**Task description:** Write out, word for word, the first line of the data below and every line after it through the one containing "Task: Add an NA Option to the question".

**Exercise data:**
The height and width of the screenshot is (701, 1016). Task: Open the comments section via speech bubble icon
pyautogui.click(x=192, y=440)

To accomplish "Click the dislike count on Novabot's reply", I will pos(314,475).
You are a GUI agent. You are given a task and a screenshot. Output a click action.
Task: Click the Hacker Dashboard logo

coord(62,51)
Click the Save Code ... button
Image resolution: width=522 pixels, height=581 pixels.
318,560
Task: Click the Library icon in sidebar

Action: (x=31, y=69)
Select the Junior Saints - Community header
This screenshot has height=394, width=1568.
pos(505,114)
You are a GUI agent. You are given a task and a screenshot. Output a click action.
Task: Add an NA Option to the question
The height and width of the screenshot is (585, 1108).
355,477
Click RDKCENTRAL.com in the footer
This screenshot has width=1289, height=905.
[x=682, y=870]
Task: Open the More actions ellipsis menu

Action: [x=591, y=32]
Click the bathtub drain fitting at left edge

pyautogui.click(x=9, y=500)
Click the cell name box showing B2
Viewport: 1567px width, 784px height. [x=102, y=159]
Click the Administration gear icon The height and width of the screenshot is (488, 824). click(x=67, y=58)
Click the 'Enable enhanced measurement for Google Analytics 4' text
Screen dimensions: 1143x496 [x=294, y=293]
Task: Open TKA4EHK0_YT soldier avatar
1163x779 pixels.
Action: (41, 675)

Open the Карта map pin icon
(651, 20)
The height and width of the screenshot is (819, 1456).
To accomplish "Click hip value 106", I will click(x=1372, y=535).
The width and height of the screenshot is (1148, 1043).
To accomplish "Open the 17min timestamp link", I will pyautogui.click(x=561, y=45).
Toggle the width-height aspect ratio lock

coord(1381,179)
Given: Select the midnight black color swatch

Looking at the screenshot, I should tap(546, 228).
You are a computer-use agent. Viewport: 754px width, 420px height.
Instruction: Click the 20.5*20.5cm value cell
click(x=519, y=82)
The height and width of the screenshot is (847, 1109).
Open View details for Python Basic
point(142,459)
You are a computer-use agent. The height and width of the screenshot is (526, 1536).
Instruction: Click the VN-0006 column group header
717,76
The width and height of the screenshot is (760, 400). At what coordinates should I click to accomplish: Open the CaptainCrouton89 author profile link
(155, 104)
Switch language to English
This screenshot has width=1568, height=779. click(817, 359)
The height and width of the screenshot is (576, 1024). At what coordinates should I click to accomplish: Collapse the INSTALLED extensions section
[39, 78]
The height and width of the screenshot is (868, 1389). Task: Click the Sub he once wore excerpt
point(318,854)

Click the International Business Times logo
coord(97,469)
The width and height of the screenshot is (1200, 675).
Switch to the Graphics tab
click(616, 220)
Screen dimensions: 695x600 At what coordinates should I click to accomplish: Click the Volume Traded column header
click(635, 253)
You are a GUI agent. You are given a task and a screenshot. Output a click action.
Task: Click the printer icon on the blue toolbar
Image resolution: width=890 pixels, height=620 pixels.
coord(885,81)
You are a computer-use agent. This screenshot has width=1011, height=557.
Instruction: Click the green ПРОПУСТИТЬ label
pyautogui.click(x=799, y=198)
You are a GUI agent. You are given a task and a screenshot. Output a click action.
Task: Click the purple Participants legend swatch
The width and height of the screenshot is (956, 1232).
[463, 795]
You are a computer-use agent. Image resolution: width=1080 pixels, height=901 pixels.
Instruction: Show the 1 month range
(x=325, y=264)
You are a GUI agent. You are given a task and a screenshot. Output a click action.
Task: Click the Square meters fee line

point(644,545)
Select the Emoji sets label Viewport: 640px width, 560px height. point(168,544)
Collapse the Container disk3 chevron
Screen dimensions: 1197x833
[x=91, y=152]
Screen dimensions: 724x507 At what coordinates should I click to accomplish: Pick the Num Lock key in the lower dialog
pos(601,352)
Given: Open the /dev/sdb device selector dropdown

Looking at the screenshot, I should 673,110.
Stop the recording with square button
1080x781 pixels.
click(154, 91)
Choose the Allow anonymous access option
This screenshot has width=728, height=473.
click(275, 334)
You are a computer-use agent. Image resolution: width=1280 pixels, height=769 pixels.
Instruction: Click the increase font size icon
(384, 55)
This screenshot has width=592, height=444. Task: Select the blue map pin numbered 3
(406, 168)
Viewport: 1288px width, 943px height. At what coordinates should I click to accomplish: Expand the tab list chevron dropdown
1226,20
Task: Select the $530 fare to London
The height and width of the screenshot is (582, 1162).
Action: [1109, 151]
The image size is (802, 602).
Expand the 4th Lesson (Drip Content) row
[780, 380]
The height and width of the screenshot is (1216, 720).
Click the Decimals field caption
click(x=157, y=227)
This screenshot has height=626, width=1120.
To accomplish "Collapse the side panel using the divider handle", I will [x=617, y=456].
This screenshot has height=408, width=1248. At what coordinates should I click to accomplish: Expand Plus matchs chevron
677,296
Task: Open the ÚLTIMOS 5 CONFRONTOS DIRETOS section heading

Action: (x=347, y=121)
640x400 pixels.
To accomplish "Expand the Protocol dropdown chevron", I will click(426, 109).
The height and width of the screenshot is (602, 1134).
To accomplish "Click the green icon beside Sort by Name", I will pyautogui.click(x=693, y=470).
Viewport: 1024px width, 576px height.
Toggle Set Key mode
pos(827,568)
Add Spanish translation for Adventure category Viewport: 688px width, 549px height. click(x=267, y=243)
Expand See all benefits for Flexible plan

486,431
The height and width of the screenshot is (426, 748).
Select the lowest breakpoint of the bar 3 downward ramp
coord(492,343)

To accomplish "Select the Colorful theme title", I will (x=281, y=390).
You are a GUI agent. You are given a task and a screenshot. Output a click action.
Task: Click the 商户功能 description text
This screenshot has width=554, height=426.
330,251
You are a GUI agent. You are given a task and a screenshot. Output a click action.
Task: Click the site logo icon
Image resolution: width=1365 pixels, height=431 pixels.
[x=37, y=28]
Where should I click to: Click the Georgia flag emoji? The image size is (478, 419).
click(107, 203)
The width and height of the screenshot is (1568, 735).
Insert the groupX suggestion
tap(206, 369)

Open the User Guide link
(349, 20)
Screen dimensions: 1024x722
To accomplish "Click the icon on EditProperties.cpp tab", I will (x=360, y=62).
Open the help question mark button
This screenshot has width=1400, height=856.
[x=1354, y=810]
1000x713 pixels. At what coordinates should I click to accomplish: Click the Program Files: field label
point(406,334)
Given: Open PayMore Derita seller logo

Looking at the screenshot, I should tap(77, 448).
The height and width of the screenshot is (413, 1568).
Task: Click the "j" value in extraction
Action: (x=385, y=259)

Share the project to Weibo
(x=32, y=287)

**Answer section:**
The height and width of the screenshot is (701, 1016). Task: Open the comments section via speech bubble icon
pyautogui.click(x=192, y=440)

To accomplish "Click the dislike count on Novabot's reply", I will pos(314,475).
You are a GUI agent. You are given a task and a screenshot. Output a click action.
Task: Click the Hacker Dashboard logo

coord(62,51)
Click the Save Code ... button
Image resolution: width=522 pixels, height=581 pixels.
318,560
Task: Click the Library icon in sidebar

Action: (x=31, y=69)
Select the Junior Saints - Community header
This screenshot has height=394, width=1568.
pos(505,114)
You are a GUI agent. You are given a task and a screenshot. Output a click action.
Task: Add an NA Option to the question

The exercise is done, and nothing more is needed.